Retour sur le premier album solo d’un membre émérite de l’Altra, sous le sobre pseudonyme de Costa Music. Quelques intrusions électroniques se chargent de voler dans les plumes, forcément duveteuses, de Joseph Costa.


On connaissait Joseph Costa pour sa participation au groupe l’Altra, formation de Chicago distillant une musique à l’élégance jamais démentie. Ken Dyber, Lindsay Anderson, Eben English et Joseph Costa composaient alors ce collectif qu’une réputation de fins mélodistes et d’arrangeurs inspirés précédait. Divagations oniriques, compositions vaporeuses joliment orchestrées, l’Altra donnait le la d’une certaine pop. Celle qui opte pour une attitude de contemplation créative, là où d’autres choisiraient une surenchère bruitiste confinant parfois au tapage nocturne. L’écoute de leur magnifique In The Afternoon, cet album au charme intemporel et au fort pouvoir évocateur sorti en 2002, rappellera à chacun les indiscutables talents de ces chicagoans.

Depuis Different Days en 2005, l’Altra se faisait plus discret. Certes, il y a bien eu quelques collaborations intéressantes qui n’auront pas échappé au mélomane averti : notamment la contribution sur le dernier album de Joshua Eustis de Telefon Tel Aviv, ou la sortie d’un album solo de la co-fondatrice Lindsay Anderson (If, 2007). Mais la production du groupe comme tel se montrait plus rare. Le projet Costa Music qui retient notre attention aujourd’hui, confirme l’envie croissante de ses membres de s’aventurer sur d’autres territoires.
Qu’en est-il de ces paysages lointains ? L’herbe est-elle réellement toujours plus verte chez le voisin ? Pas vraiment, car à l’écoute de ce Lighter Subjects, c’est bien en terrain connu que l’auditeur évolue, guidé par la présence fantomatique de l’Altra. Et si l’ouverture “As I Go Beneath” est ponctuée d’effets électroniques feutrés — dignes de ceux auxquels Tarwater nous a habitués — c’est bien la même grâce, la même justesse de composition que l’on retrouve avec bonheur.

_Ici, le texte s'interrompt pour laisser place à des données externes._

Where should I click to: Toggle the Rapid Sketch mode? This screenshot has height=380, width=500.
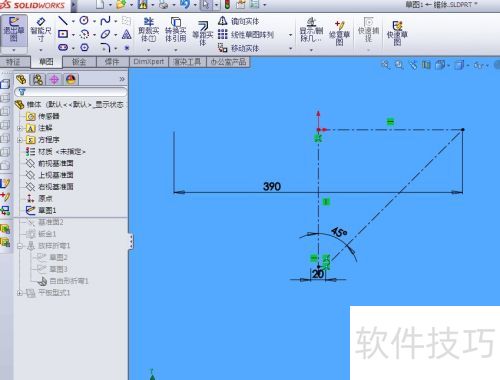tap(397, 33)
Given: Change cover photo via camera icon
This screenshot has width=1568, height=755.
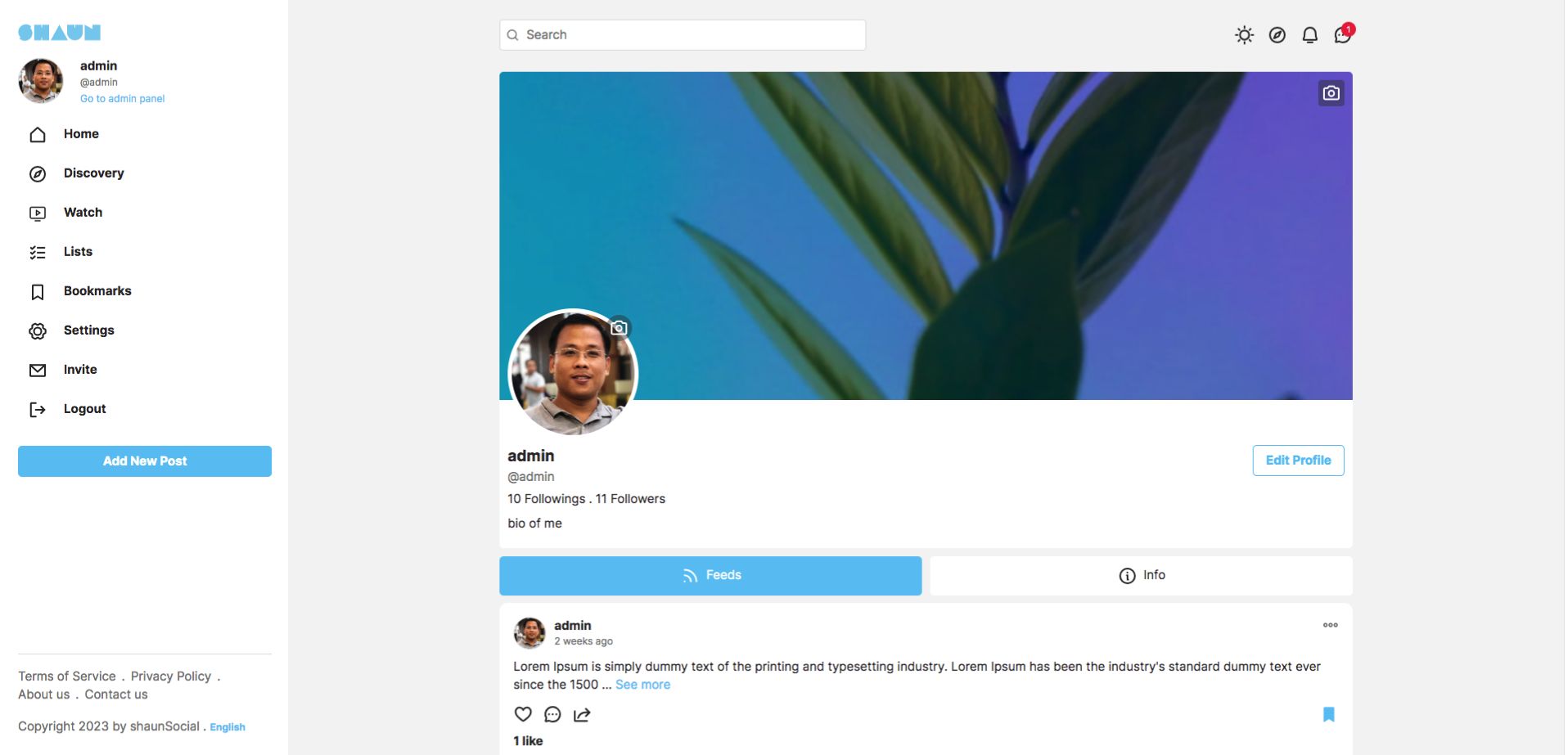Looking at the screenshot, I should pos(1331,93).
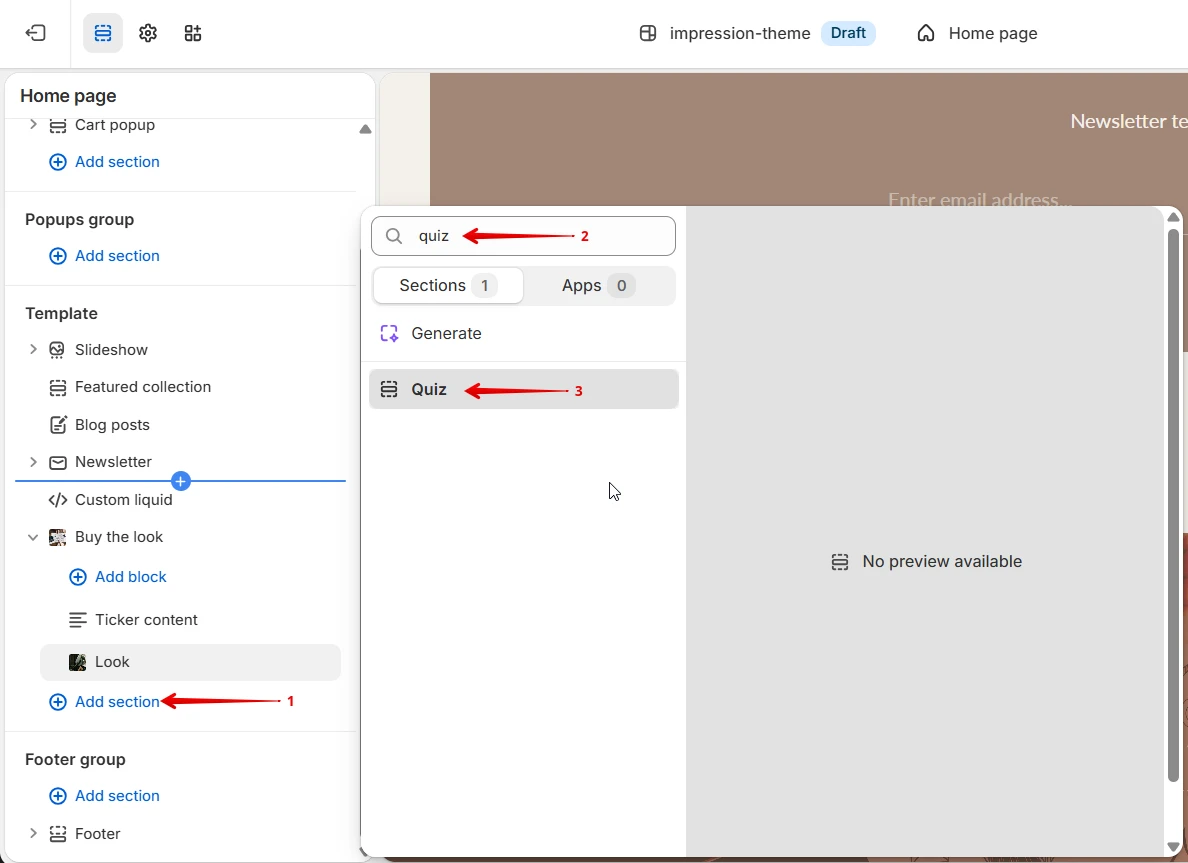Click the exit editor icon
The height and width of the screenshot is (863, 1188).
coord(36,33)
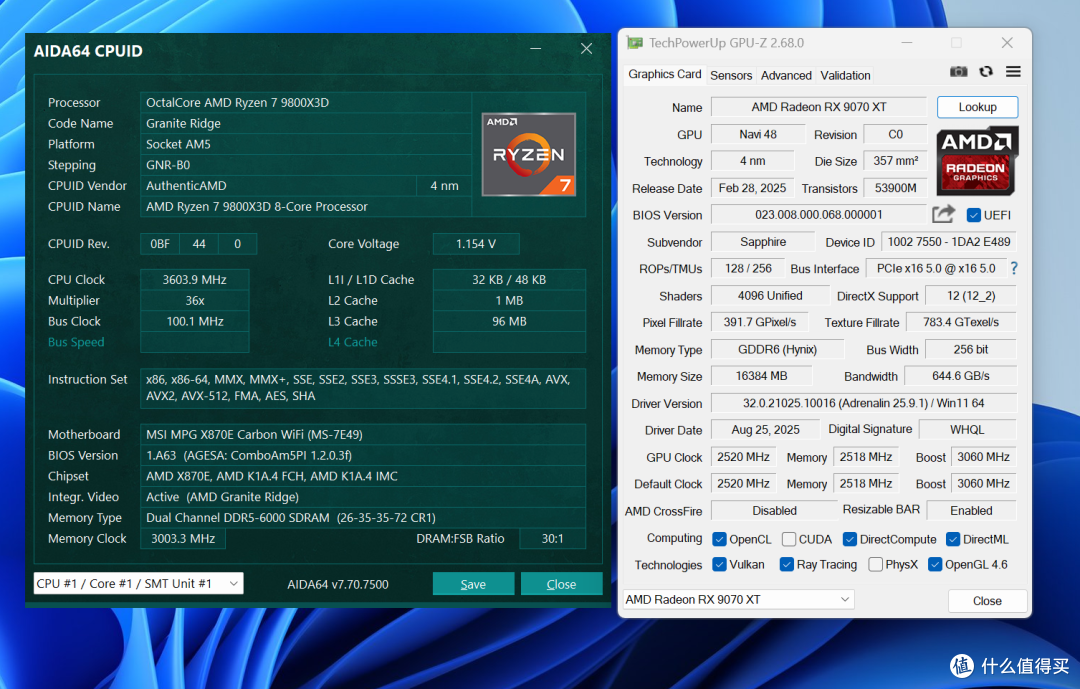Toggle the PhysX checkbox
Viewport: 1080px width, 689px height.
(875, 564)
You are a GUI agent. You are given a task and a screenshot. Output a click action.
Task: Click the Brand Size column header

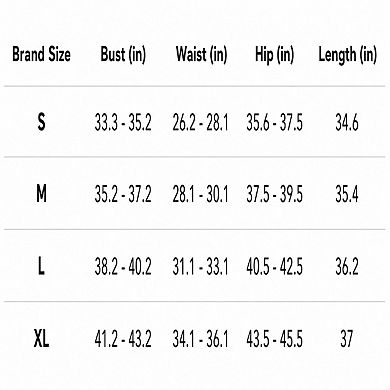click(x=41, y=54)
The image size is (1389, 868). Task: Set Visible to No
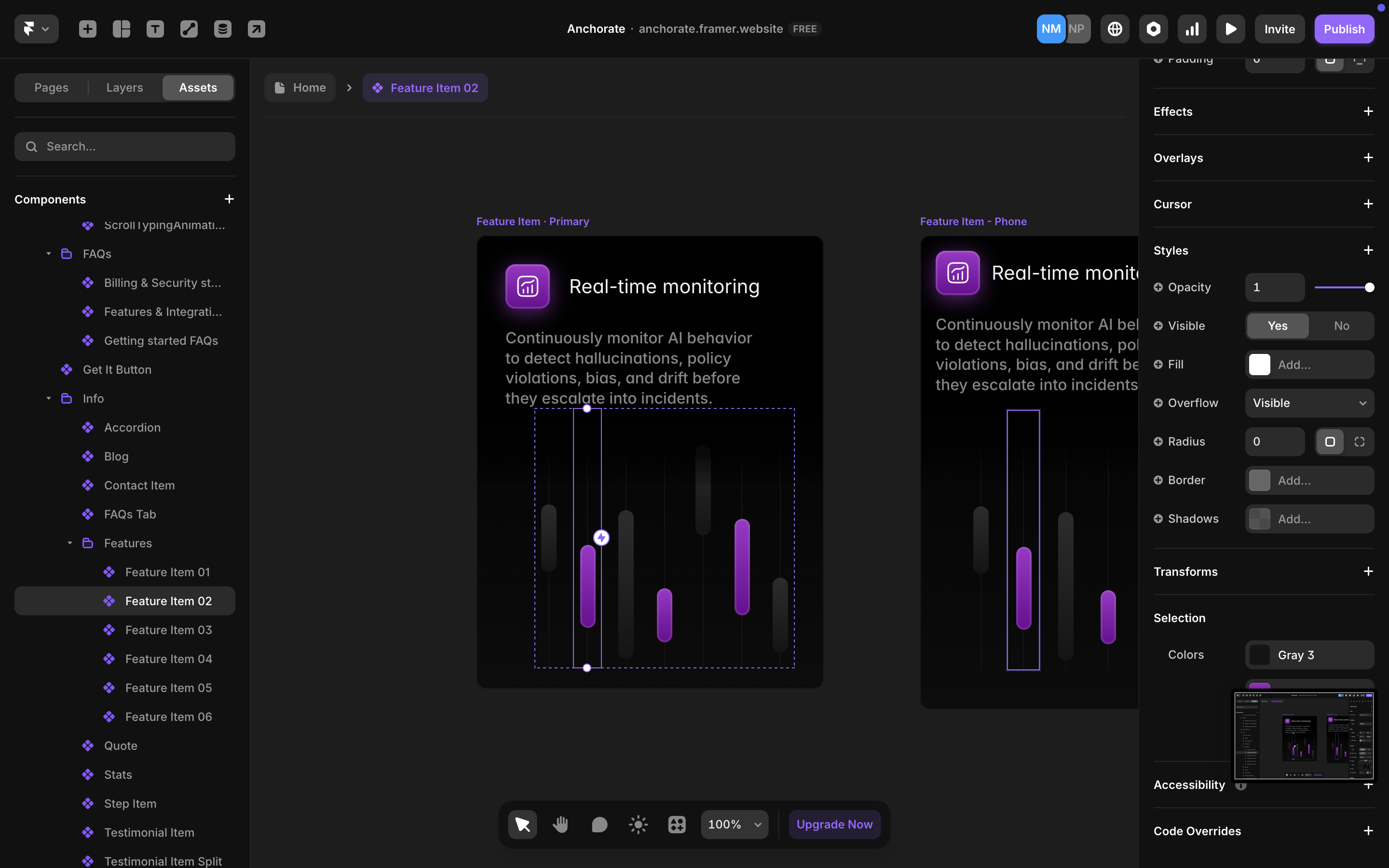click(x=1341, y=326)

Pour que la magie opère à nouveau, Joseph Costa a su réunir des collaborateurs confirmés : Joshua Eustis à la production, Mark Hellner — déjà régulièrement convoqué au sein de l’Altra — pour l’écriture conjointe de ces neuf compositions. À l’image du tourbillon de plumes qui virevolte sur la pochette — photographie de Joseph Costa himself –, il s’agit, une fois encore, de déjouer la pesanteur. Violoncelle, piano, xylophone aux sonorités cotonneuses, textures électroniques côtoient les plus traditionnelles guitares et batterie. La tonalité de l’album s’appuie sur une progression downtempo, au service d’un panel varié d’émotions qui s’étend de la mélancolie la plus prégnante (“Snows”) au sentiment esthétique le plus évanescent (“The Long Passing”). Et Costa Music de divaguer dans les méandres d’un paysage émotionnel déjà parcouru par David Sylvian ou Perry Blake : comme ce somptueux “Canary Landscape” en version 16/9. L’envolée jubilatoire de la batterie s’allie aux digressions d’une slide-guitare toute flegmatique, matérialisant une vaste étendue où les cliquetis électroniques sont autant de lucioles aléatoires. La place parfois laissée au silence, via une architecture rythmique qu’une instrumentation enrobe à peine, confère aux pistes l’humilité d’une ballade folk tout autant que la puissance d’évocation propre aux musiques atmosphériques (“Snows”, “Southern States”).

Lighter Subjects fait partie de ces disques à haute valeur (affective) ajoutée. Un peu comme l’élève timide auquel on ne prend pas forcément la peine de parler, il révèle peu à peu une personnalité attachante, malgré toute l’humilité qui le caractérise. La finesse de l’orchestration, le souci des ajustements infinitésimaux, la langueur des compositions sont autant d’atouts qui provoquent l’intérêt, ou à défaut, la sympathie. Et finalement, c’est bien là le lot de tous les timides.